[Bug 1847361] Re: Upgrade of qemu binaries causes running instances not able to dynamically load modules
Victor Tapia
1847361 at bugs.launchpad.net
Wed Oct 7 09:34:20 UTC 2020
** Patch removed: "qemu-stein.debdiff"
https://bugs.launchpad.net/ubuntu/+source/qemu/+bug/1847361/+attachment/5415315/+files/qemu-stein.debdiff
** Patch added: "qemu-stein.debdiff"
https://bugs.launchpad.net/ubuntu/+source/qemu/+bug/1847361/+attachment/5418856/+files/qemu-stein.debdiff
--
You received this bug notification because you are a member of Ubuntu
OpenStack, which is subscribed to Ubuntu Cloud Archive.
https://bugs.launchpad.net/bugs/1847361
Title:
Upgrade of qemu binaries causes running instances not able to
dynamically load modules
Status in Ubuntu Cloud Archive:
Fix Released
Status in Ubuntu Cloud Archive stein series:
Triaged
Status in libvirt package in Ubuntu:
Fix Released
Status in qemu package in Ubuntu:
Fix Released
Status in libvirt source package in Bionic:
Fix Released
Status in qemu source package in Bionic:
Fix Released
Status in libvirt source package in Eoan:
Fix Released
Status in qemu source package in Eoan:
Fix Released
Bug description:
[Impact]
* An infrequent but annoying issue is QEMUs problem to not be able to
hot-add capabilities IF since starting the instance qemu has been
upgraded. This is due to qemu modules only working with exactly the
same build.
* We brought changes upstream that allow the packaging to keep the old
files around and make qemu look after them as a fallback.
[Test Case]
I:
* $ apt install uvtool-libvirt
$ uvt-simplestreams-libvirt --verbose sync --source http://cloud-images.ubuntu.com/daily arch=amd64 label=daily release=bionic
$ uvt-kvm create --password ubuntu lateload arch=amd64 release=bionic label=daily
cat > curldisk.xml << EOF
<disk type='network' device='disk'>
<driver name='qemu' type='raw'/>
<source protocol="http" name="ubuntu/dists/bionic-updates/main/installer-amd64/current/images/netboot/mini.iso">
<host name="archive.ubuntu.com" port="80"/>
</source>
<target dev='vdc' bus='virtio'/>
<readonly/>
</disk>
EOF
# Here up or downgrade the installed packages, even a minor
# version or a rebuild of the same version
# Instead if you prefer (easier) you can run
$ apt install --reinstall qemu-*
Next check if they appeared (action of the maintainer scripts)
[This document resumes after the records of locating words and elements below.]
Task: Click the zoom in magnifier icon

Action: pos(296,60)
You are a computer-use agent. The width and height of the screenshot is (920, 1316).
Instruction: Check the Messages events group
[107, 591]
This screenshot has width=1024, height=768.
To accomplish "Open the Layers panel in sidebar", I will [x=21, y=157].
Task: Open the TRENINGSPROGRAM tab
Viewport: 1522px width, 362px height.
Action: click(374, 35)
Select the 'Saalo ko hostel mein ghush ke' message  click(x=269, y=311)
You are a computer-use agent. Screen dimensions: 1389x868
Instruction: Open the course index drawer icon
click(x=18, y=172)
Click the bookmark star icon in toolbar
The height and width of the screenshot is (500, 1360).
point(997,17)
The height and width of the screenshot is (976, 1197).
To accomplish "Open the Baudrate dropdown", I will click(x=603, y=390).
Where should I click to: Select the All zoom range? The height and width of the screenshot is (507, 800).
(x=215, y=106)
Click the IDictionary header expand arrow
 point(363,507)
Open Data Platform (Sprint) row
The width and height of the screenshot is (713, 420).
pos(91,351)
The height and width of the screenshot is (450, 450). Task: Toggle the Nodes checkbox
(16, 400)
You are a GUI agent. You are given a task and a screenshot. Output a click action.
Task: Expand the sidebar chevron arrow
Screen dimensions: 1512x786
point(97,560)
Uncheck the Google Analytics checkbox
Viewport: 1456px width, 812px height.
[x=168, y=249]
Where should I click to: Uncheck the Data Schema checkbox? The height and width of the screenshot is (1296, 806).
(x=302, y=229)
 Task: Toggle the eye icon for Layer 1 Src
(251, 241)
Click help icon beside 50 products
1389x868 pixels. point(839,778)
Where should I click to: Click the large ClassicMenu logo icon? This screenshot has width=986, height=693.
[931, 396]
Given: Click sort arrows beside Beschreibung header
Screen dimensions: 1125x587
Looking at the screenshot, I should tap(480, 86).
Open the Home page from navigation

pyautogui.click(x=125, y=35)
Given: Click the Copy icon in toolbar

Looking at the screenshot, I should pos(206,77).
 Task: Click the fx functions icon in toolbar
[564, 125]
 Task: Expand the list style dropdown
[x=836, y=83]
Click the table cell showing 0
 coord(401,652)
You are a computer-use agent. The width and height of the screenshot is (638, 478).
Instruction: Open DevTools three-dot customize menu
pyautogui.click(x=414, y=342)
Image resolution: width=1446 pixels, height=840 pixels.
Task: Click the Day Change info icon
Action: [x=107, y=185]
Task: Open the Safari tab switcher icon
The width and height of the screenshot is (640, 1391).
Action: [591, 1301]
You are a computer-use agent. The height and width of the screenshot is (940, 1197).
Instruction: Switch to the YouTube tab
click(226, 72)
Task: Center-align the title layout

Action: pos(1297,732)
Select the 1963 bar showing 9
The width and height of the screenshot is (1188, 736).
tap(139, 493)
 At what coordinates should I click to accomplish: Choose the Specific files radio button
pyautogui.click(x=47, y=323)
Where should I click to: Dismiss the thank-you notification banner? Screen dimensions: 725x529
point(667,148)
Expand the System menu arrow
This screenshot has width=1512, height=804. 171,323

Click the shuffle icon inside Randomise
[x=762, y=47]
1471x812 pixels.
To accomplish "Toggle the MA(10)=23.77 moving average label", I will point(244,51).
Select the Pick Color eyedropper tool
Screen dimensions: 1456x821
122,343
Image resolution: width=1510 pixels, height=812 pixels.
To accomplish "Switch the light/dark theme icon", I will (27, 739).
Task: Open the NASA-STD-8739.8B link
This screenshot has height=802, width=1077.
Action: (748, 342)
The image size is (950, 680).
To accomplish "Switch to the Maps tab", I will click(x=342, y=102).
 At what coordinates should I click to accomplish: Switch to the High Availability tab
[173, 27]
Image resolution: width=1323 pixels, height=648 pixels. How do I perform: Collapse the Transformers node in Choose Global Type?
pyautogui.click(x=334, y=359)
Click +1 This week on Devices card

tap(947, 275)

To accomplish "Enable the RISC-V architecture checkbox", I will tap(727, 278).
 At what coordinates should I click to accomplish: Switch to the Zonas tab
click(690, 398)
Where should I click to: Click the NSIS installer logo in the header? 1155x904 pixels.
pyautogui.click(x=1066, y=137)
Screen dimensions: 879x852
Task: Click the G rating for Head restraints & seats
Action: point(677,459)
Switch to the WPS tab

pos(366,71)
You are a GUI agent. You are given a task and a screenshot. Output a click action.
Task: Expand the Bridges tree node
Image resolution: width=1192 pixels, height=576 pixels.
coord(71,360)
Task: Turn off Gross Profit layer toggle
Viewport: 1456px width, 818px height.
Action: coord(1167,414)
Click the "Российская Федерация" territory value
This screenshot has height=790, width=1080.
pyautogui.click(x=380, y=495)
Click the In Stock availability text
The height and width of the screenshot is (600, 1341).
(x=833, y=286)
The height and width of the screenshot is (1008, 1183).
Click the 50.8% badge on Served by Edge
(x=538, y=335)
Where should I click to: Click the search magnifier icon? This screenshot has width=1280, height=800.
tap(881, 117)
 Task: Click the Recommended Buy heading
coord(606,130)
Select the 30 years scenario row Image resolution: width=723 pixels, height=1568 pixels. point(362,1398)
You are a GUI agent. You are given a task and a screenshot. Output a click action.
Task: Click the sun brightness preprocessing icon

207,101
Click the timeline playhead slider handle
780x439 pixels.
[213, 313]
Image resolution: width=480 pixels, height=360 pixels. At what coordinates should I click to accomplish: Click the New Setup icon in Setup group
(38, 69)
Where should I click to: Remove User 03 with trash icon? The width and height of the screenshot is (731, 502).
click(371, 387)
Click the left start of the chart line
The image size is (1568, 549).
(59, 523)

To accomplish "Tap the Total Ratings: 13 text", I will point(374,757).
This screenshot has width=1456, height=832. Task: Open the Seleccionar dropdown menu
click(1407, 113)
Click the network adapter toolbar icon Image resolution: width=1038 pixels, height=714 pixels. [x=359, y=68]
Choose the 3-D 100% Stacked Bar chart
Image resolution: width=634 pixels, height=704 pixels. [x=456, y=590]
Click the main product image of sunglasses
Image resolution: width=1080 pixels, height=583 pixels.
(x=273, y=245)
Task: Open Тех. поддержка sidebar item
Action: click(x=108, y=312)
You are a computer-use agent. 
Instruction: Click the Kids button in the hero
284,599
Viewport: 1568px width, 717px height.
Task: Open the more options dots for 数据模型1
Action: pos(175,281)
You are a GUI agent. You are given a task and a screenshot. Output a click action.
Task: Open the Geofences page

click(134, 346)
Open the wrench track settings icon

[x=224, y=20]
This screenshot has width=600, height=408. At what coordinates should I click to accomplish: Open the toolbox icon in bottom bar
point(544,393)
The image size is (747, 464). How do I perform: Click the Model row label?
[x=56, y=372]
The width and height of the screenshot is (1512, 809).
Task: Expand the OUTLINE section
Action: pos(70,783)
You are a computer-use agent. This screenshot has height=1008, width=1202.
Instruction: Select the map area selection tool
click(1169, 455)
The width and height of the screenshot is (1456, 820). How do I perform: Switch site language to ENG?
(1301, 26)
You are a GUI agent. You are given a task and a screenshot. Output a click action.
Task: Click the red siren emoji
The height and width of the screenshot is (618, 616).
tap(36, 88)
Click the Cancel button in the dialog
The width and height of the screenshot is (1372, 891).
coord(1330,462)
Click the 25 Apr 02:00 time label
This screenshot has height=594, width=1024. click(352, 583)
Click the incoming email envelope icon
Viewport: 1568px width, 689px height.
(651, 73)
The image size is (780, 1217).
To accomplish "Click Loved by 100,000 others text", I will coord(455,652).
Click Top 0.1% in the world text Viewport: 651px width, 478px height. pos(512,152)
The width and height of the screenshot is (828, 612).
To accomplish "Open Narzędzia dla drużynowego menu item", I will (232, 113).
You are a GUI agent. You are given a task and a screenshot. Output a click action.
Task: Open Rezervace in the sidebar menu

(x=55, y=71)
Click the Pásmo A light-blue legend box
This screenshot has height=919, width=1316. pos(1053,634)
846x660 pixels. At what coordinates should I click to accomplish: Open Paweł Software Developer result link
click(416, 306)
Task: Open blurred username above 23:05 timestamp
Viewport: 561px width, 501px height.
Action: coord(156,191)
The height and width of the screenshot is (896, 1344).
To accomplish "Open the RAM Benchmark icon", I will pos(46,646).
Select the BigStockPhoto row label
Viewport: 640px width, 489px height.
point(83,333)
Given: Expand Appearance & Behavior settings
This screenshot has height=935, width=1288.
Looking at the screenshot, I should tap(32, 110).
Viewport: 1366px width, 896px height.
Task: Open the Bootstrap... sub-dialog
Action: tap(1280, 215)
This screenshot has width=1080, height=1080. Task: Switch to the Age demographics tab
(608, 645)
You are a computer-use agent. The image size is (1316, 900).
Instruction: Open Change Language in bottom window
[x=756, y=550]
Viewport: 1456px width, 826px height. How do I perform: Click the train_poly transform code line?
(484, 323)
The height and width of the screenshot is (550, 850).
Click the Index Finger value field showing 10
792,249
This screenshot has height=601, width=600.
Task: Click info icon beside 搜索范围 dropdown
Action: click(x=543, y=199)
in the /var/run/qemu/<version> directory
# And then rm/mv the original .so files of qemu-block-extra
# Trying to load a .so now would after an upgrade fail as the old qemu can't load the build id
$ virsh attach-device lateload curldisk.xml
Reported issue happens on attach:
root at b:~# virsh attach-device lateload cdrom-curl.xml
error: Failed to attach device from cdrom-curl.xml
error: internal error: unable to execute QEMU command 'device_add': Property 'virtio-blk-device.drive' can't find value 'drive-virtio-disk2'
In the log we can see:
Failed to initialize module: /usr/lib/x86_64-linux-gnu/qemu/block-curl.so
One can also check files mapped into a process and we should see the
/var/run/.. path being used now.
II:
* As it had issues in the first iteration of the fix worth a
try is also the use of an environment var for an extra path:
$ QEMU_MODULE_DIR="/tmp/" qemu-system-x86_64 -cdrom localhost::/foo
[Regression Potential]
I:
* libvirt just allows a few more paths to be read from in the apparmor
isolation that is usually safe unless these paths are considered
sensitive. But /var/run/qemu is new, /var/run in general not meant
for permanent or secure data and as always if people want to ramp up
isolation they can always add deny rules to the local overrides.
II:
* the qemu change has two components.
In qemu code it looks for another path if the former ones failed.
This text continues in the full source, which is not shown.